(Corrects to $47 billion from $47 million, the remittances’ figure in paragraph 9)
By Valentine Hilaire
MEXICO CITY (Reuters) -Mexico’s Femsa, which controls one of the world’s largest Coca-Cola bottlers and a sprawling chain of Oxxo convenience stores, plans to wrap up a series of asset sales next year aimed at reducing debt, a company executive said.
The company this year sold its stakes in Dutch brewer Heineken and U.S. wholesaler Jetro Restaurant Depot.

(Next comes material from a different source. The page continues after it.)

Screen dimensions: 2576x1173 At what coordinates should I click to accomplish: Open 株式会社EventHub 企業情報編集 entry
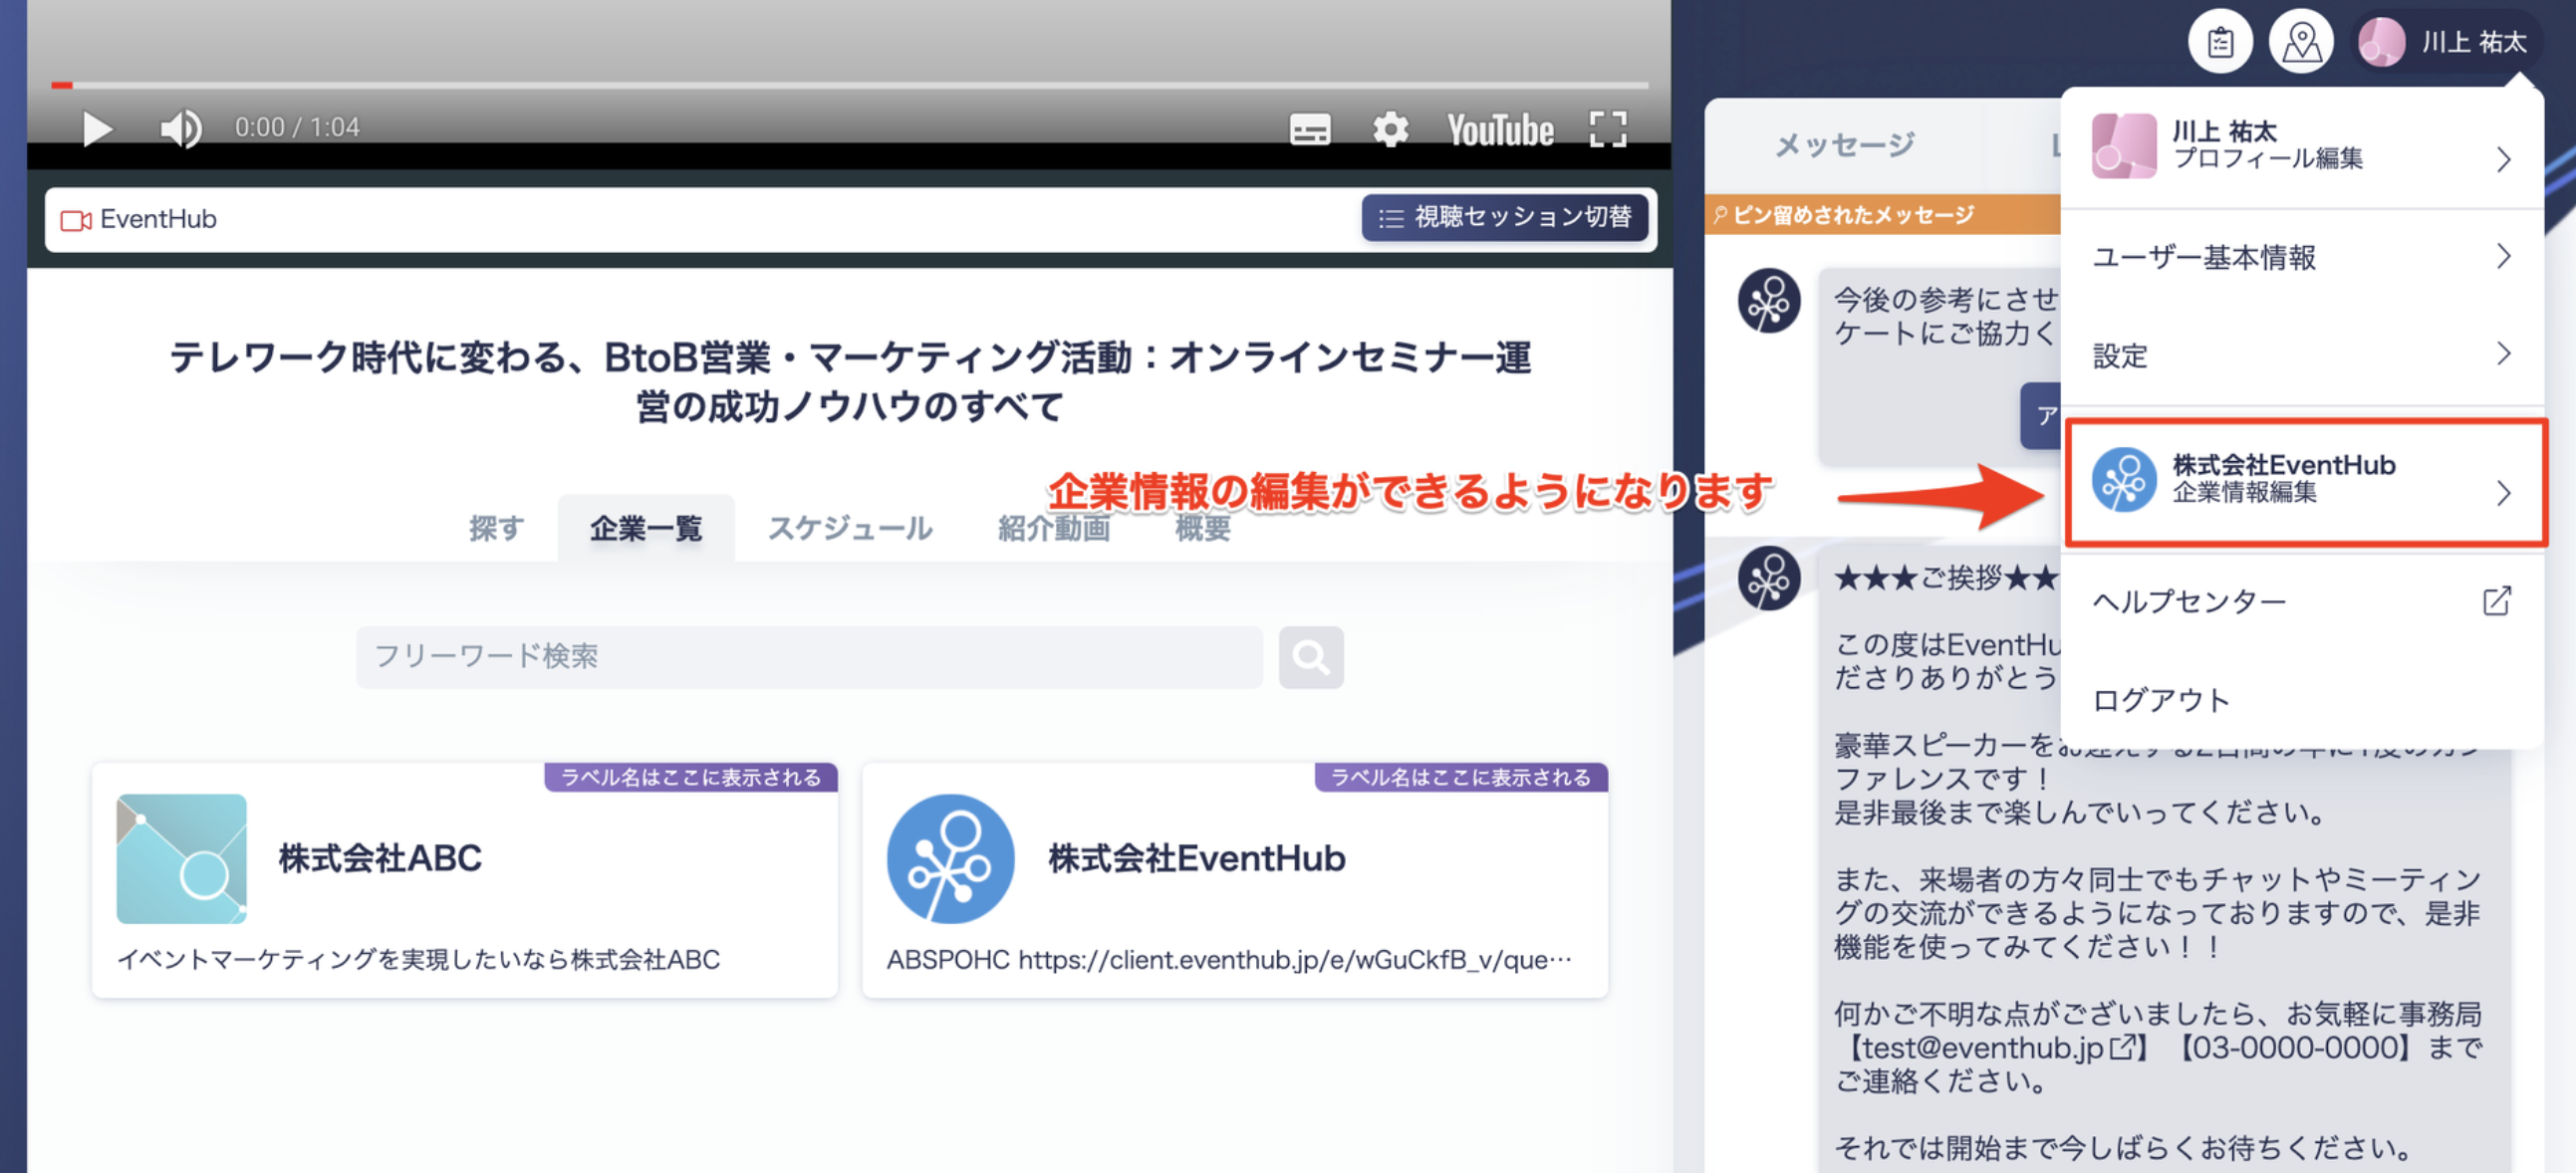click(2305, 482)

The businesses that remain to be unloaded represent about 10% of the company’s initial divestment plan to refocus on core businesses, Femsa’s head of investor relations Juan Fonseca told Reuters in an interview on Thursday.
Some warehousing operations as well as distribution, logistics and refrigeration businesses no longer fit into Femsa’s strategy and may be sold, Fonseca said.
Femsa’s shares have surged more than 40% this year after shedding 4.8% in 2022. Asset sales in 2023 have raised more than $7 billion.
Other Mexican companies have also moved to simplify their structure, by spinning off some businesses, such as broadcaster Televisa and conglomerate Alfa, although their shares have failed to respond as positively.
Femsa, which last year acquired Swiss kiosk operator Valora for $1.15 billion, plans to concentrate on its retail, bottling and financial technology (fintech) operations.
Femsa is capitalizing on the ubiquity of its Oxxo stores by promoting fintech services in them, such as digital accounts and debit cards, Fonseca said.
The company’s fintech business, called Spin, is set to reach 10 million clients by 2024 from about 8.8 million now, he said.
Another potential strategy for Spin could involve channeling Mexicans’ remittances from abroad, which hit $47 billion between January and September, through Spin’s accounts, Fonseca said.
Femsa posted a 9% drop in third-quarter net profit, citing the impact of strength in the Mexican peso, which Fonseca said could be offset in the near term by hedging.
Rising raw material and labor costs, prompted by yearly Mexican wage increases mandated by the government, are the two biggest challenges for Femsa’s growth, he said.
Femsa’s scale has allowed it to automate some processes, and it is looking for ways to cut energy costs, he said.